## EXERCISE DETAILS
Lay out every line of the listing below as a Markdown table with two columns, "Row" for the line's number and "Line" for its text. Skip any blank lines.

## DATA IN THIS EXERCISE
* * * * * * * * *
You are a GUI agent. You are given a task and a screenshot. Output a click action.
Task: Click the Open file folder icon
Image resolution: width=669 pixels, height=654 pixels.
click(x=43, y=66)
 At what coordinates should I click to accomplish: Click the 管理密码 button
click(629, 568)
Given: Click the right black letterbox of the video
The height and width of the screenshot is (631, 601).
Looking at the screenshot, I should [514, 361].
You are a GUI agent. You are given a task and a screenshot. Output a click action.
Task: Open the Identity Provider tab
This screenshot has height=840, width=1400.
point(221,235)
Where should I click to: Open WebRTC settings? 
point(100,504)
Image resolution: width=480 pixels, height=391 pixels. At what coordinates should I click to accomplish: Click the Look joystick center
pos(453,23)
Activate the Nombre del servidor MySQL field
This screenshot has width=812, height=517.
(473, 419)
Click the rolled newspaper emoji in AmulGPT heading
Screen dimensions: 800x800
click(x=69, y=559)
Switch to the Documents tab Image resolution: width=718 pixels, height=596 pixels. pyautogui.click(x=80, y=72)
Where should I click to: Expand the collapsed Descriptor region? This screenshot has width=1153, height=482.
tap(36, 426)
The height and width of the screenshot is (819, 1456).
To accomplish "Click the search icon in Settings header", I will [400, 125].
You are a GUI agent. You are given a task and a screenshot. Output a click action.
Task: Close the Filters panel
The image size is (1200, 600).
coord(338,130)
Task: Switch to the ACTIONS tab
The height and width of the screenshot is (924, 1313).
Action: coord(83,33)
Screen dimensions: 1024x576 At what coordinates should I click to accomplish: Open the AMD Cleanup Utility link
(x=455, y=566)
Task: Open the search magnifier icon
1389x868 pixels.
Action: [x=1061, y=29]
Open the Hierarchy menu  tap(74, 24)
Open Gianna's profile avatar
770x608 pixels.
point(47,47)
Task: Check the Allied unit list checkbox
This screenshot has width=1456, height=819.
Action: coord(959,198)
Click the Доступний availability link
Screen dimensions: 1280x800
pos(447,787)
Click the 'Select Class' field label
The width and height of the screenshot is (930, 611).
* * * * * * * * *
## FINAL ANSWER
| Row | Line |
|---|---|
| 1 | You are a GUI agent. You are given a task and a screenshot. Output a click action. |
| 2 | Task: Click the Open file folder icon |
| 3 | Image resolution: width=669 pixels, height=654 pixels. |
| 4 | click(x=43, y=66) |
| 5 |  At what coordinates should I click to accomplish: Click the 管理密码 button |
| 6 | click(629, 568) |
| 7 | Given: Click the right black letterbox of the video |
| 8 | The height and width of the screenshot is (631, 601). |
| 9 | Looking at the screenshot, I should [514, 361]. |
| 10 | You are a GUI agent. You are given a task and a screenshot. Output a click action. |
| 11 | Task: Open the Identity Provider tab |
| 12 | This screenshot has height=840, width=1400. |
| 13 | point(221,235) |
| 14 | Where should I click to: Open WebRTC settings?  |
| 15 | point(100,504) |
| 16 | Image resolution: width=480 pixels, height=391 pixels. At what coordinates should I click to accomplish: Click the Look joystick center |
| 17 | pos(453,23) |
| 18 | Activate the Nombre del servidor MySQL field |
| 19 | This screenshot has width=812, height=517. |
| 20 | (473, 419) |
| 21 | Click the rolled newspaper emoji in AmulGPT heading |
| 22 | Screen dimensions: 800x800 |
| 23 | click(x=69, y=559) |
| 24 | Switch to the Documents tab Image resolution: width=718 pixels, height=596 pixels. pyautogui.click(x=80, y=72) |
| 25 | Where should I click to: Expand the collapsed Descriptor region? This screenshot has width=1153, height=482. |
| 26 | tap(36, 426) |
| 27 | The height and width of the screenshot is (819, 1456). |
| 28 | To accomplish "Click the search icon in Settings header", I will [400, 125]. |
| 29 | You are a GUI agent. You are given a task and a screenshot. Output a click action. |
| 30 | Task: Close the Filters panel |
| 31 | The image size is (1200, 600). |
| 32 | coord(338,130) |
| 33 | Task: Switch to the ACTIONS tab |
| 34 | The height and width of the screenshot is (924, 1313). |
| 35 | Action: coord(83,33) |
| 36 | Screen dimensions: 1024x576 At what coordinates should I click to accomplish: Open the AMD Cleanup Utility link |
| 37 | (x=455, y=566) |
| 38 | Task: Open the search magnifier icon |
| 39 | 1389x868 pixels. |
| 40 | Action: [x=1061, y=29] |
| 41 | Open the Hierarchy menu  tap(74, 24) |
| 42 | Open Gianna's profile avatar |
| 43 | 770x608 pixels. |
| 44 | point(47,47) |
| 45 | Task: Check the Allied unit list checkbox |
| 46 | This screenshot has width=1456, height=819. |
| 47 | Action: coord(959,198) |
| 48 | Click the Доступний availability link |
| 49 | Screen dimensions: 1280x800 |
| 50 | pos(447,787) |
| 51 | Click the 'Select Class' field label |
| 52 | The width and height of the screenshot is (930, 611). |